The Traveling Wilburys - George Harrison - Tom Petty - Jeff Lynne - Bob Dylan

(Credits: Far Out / The Traveling Wilburys)

Fri 24 October 2025 17:45, UK

The more successful a musician gets, the more excessive you would imagine their studio set-up to become. Gone are the days of scratching around for money to pay for a brief session, now the sort of mega stars who make up the Travelling Wilburys have the greatest spaces all over the world at their beck and call.

But despite that, the band cheerfully stepped into the opposite. Having experienced the heights of musical fame, Bob Dylan, George Harrison, Jeff Lynne, Roy Orbison, and Tom Petty banded together in a Los Angeles home – granted, that bit doesn’t sound so humble – to make a record that celebrated the simple idea of sharing musical ideas with friends.

It was a joint pursuit to regain that essence of motivation that got them into music in the very first place, and so stripping back the studio set-up of all bells and whistles helped them do that.
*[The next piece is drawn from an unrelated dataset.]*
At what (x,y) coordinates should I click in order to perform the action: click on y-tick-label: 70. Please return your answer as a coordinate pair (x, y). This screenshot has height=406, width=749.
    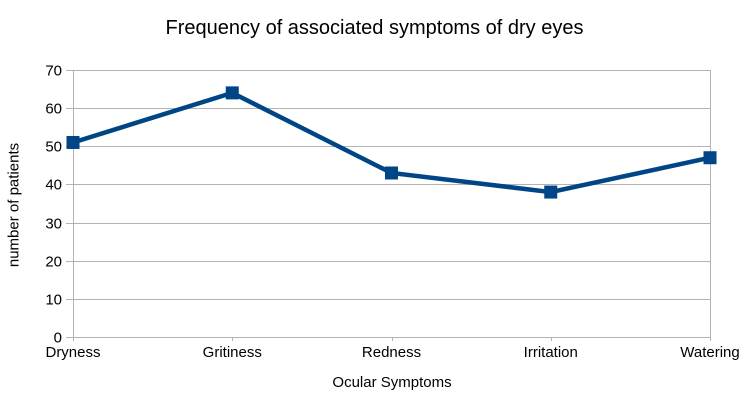
    Looking at the image, I should click on (54, 72).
But the lengths they went to were even somewhat of a surprise to them. Their third track from their debut album, The Traveling Wilburys Vol 1, actually showcased a percussive section that was centred around a fridge shelf.

Buoyed by the DIY spirit of the session, the drummer who featured on the bands records Jim Keltner recalled, “I opened the fridge, which I’m usually told not to do at other people’s homesI have a tendency to do that and I saw all this stuff in there, and I thought, ‘Oh, good, we’re going to eat well this afternoon!’ And I happen to have my drumsticks, so I started running them across the grate, the spacers that hold the eggs and things.”

He continued, “Any time I see something like that, being a drummer, I always have to run my fingernail across it or something. It created a great sound, so I started playing a groove on it, and I noticed that if I moved the eggs back a little, moved the enchiladas over to the side a bit, it tuned those little things! Somebody said, ‘Well, let’s overdub it!’ So became a part of ‘Rattled’.”

While the band were clearly loose in their approach, they were unaware of just how integral a part the domestic item would play in terms of nailing that sound they were after. The tune, in essence, is a simple Rockabilly tune, and so the stripped-back profile of the percussion only enhanced that feel.

“That track, the sound, I think, is just so close to a good old rock ‘n’ roll thing from the late 1950s,” George Harrison recalled. “The guitars, acoustics and the refrigerator. The fridge: I tell you, it’s the great new sound, folks, that’s happening.”

Harrison was no stranger to innovation, having been at the heart of it with The Beatles in the 1960s, but on ‘Rattled’ it took on an entirely new form. It was innovation through stripped back regression and in a sense, that epitomised the atmosphere of the entire recording, which saw five of music’s greatest names, all bundled together in a Californian kitchen.